In alcuni casi, come su Safari e Firefox, ad esempio è sufficiente la pressione di un tasto o il movimento della rotellina del mouse perché il browser ritenga concesso il permesso dell'utente. Considerando quanto queste azioni siano comuni si tratta di meccanismi che probabilmente richiedono una correzione. La parziale buona notizia è il fatto che queste falle o debolezze non possono essere abusate per leggere i contenuti degli appunti, cosa che porrebbe la faccenda su un livello di rischio del tutto differente.
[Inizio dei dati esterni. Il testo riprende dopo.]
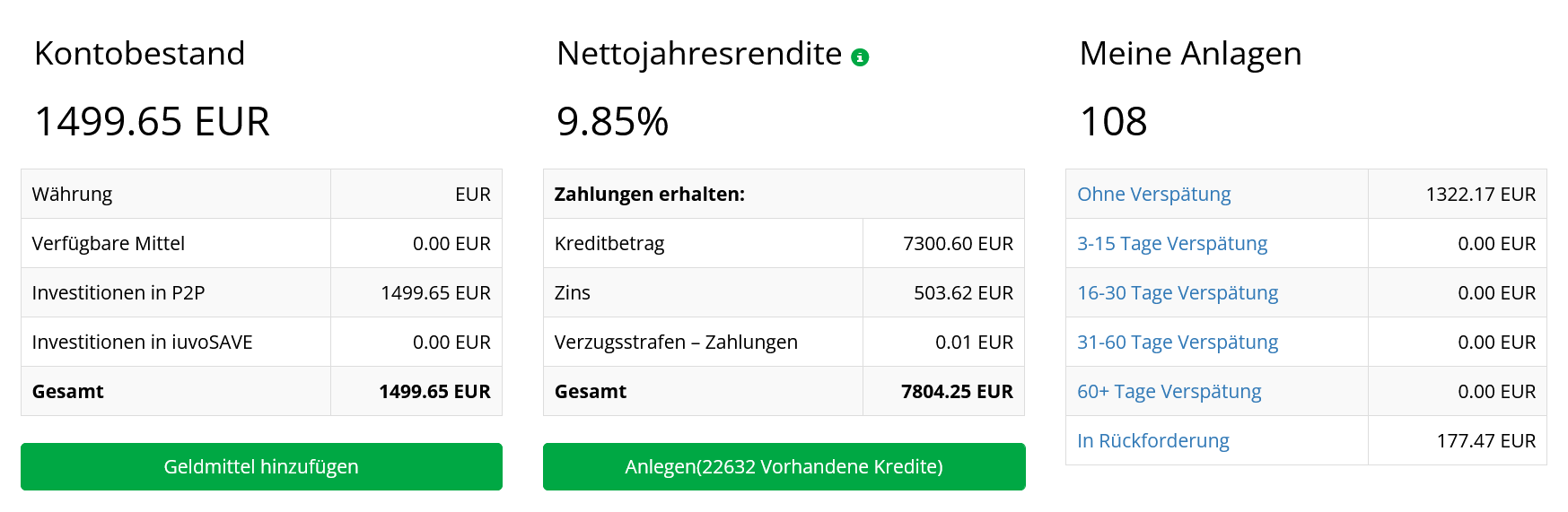Click the 108 investments count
Volete sapere se il browser che usate abitualmente soffre di questo problema? E' sufficiente recarsi sul sito https://webplatform.news, effettuare semplici interazioni con il sito (scorrere la pagina, premere qualche tasto) quindi aprire il blocco note e copiare il contenuto degli appunti. Il nostro browser sarà interessato dal problema nel caso in cui venga copiato il seguente messaggio:

Hello, this message is in your clipboard because you visited the website Web Platform News in a browser that allows websites to write to the clipboard without the user’s permission. Sorry for the inconvenience. For more information about this issue, see https://github.com/w3c/clipboard-apis/issues/182.

Il ricercatore che si è occupato di studiare questo problema, Jeff Johnson, ha realizzato l'estensione "StopTheMadness" per mitigare il problema, anche se egli indica che l'estensione non è in grado di assicurare una protezione completa dal verificarsi del fenomeno in tutte le situazioni.